Wood: Well, yeah, I mean, I guess the sort of obvious push-back question here — and, like, Frank, I'm a mom — I mean, it's really violent!
Grillo: It is. And I'm a dad, I have three sons. My oldest son, who's 21, is about to fight. He's, you know, he's in college. And I'm looking at him, and he's really good and he's a good athlete. I'm looking at him and I'm saying, like, "After this, you're done. Like, you don't need to do this." And that's what I tell people. If there's not some crazy calling you have in your body that makes you want to be a professional fighter, then don't go near it. It hurts a lot to get hit.

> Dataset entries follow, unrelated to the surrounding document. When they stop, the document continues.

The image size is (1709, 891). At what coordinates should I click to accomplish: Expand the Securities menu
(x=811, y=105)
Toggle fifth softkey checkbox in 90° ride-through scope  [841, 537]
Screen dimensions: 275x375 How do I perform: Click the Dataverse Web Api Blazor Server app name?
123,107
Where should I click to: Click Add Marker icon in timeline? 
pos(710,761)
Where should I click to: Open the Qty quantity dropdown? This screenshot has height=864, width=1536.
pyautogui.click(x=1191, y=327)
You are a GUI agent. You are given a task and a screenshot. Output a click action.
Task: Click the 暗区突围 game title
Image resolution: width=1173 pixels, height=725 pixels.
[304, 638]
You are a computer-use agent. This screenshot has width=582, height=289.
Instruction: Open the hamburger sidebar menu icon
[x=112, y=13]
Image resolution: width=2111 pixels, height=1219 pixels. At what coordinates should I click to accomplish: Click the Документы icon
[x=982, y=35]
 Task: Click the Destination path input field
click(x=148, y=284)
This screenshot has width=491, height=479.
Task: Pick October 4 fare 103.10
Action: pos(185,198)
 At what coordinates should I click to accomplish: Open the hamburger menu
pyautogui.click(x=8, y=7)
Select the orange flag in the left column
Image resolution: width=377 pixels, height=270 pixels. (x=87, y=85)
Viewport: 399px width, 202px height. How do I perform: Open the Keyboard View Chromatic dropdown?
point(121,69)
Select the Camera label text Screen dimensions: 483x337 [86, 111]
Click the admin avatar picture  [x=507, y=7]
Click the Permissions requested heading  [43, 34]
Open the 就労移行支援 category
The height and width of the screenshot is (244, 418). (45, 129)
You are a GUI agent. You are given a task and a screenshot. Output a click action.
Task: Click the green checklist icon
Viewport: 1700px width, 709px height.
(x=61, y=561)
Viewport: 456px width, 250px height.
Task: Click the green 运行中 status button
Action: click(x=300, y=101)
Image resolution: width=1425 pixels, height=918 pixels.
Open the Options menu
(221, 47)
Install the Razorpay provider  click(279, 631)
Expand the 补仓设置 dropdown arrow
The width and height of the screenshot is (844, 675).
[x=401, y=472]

Wood: Boxing, of course, used to be a huge cultural influence in America. It is on the decline a bit as a mainstream sport. HBO actually just dropped it last month. Is this series, with boxing on the decline, with this whole conversation about football and violent sports, is there a possibility that it's a love letter but also a goodbye?
Grillo: No, I don't think boxing is going anywhere. I think the popularity of the [Ultimate Fighting Championship] is just kind of, you know, it's kind of taken a little bit of the gloss off of boxing. And, you know, HBO has been known for many, many years to be kind of like the go-to place for the best fighters in the world. But you know, it all ebbs and flows. It goes through cycles.
Wood: All right, this is a side note, but I want to ask you before I let you go, you have been a member of the Marvel family, which, of course, just lost Stan Lee. And I was wondering what you guys are all feeling about that?
Grillo: You know, real sadness. And listen, I'm a secondary, maybe a tertiary character in that world, but I'm in that world and I've spent a lot of time on those sets. And Stan was always there. He knew everyone's name. I've been all over the world, and what people recognize most of all are the Marvel characters, and that's Mr. Stan Lee.